Member of the Oklahoma Senate from the 32nd district
- In office 1924–1926
- Preceded by: Glen R. Horner
- Succeeded by: T. T. Blakely

Member of the Oklahoma House of Representatives from the Okmulgee County district
- In office 1922–1924
- Preceded by: Clarence L. Tylee
- Succeeded by: S. M. Hufstedler

Personal details
- Born: October 23, 1860 Parkersburg, Virginia (now West Virginia), U. S.
- Died: March 29, 1927 (aged 66)

= Amos Holland Culp =

Amos Holland Culp (October 23, 1860March 29, 1927) was an American physician and politician who served in the Oklahoma House of Representatives from 1922 to 1924 and in the Oklahoma Senate from 1924 until his death.

==Early life and career==
Amos Holland Culp was born on October 23, 1860, in Parkersburg, West Virginia.
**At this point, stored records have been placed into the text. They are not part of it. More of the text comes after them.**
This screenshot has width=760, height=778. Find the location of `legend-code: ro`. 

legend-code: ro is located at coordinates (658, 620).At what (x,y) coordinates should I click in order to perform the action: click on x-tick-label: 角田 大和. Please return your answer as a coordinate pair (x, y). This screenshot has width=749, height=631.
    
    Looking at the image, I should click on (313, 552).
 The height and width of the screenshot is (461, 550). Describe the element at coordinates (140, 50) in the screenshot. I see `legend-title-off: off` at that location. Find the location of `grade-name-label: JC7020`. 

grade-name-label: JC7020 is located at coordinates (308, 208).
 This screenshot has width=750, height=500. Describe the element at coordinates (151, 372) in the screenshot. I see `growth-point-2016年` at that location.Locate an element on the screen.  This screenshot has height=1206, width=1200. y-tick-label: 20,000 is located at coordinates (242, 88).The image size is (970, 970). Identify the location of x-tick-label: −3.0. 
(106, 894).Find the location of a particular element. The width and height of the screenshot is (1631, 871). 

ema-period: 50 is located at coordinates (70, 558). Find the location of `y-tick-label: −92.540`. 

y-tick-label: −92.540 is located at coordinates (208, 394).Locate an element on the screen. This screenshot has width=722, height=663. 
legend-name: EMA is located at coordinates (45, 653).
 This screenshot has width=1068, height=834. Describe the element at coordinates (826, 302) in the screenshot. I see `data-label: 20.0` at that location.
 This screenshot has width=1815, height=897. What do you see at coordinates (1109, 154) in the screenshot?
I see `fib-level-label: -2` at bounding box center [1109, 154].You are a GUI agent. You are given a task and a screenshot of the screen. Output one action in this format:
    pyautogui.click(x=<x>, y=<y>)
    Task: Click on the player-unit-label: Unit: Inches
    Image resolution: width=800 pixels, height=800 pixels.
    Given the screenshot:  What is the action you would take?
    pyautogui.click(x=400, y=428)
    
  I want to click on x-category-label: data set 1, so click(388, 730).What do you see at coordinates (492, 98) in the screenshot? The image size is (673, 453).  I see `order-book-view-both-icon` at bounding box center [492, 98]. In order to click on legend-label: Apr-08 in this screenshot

He graduated from University of Louisville School of Medicine and married Lillie Warren on November 7, 1889. In 1901 he moved to Beggs, Indian Territory, to serve as the government doctor for the Nuyaka Mission. He also worked for the St. Louis–San Francisco Railway as a surgeon.

==Oklahoma Legislature==
In 1922, Culp was elected to the Oklahoma House of Representatives to represent the Okmulgee County district. A member of the Democratic Party, he was preceded in office by Clarence L. Tylee and succeeded by S. M. Hufstedler. He was elected to represent the Oklahoma Senate's 32nd district in 1924, succeeding Glen R. Horner. During his tenure he wrote legislation intended to help "crippled children." On March 29, 1927, he died in office. He was succeeded in office by T. T. Blakely.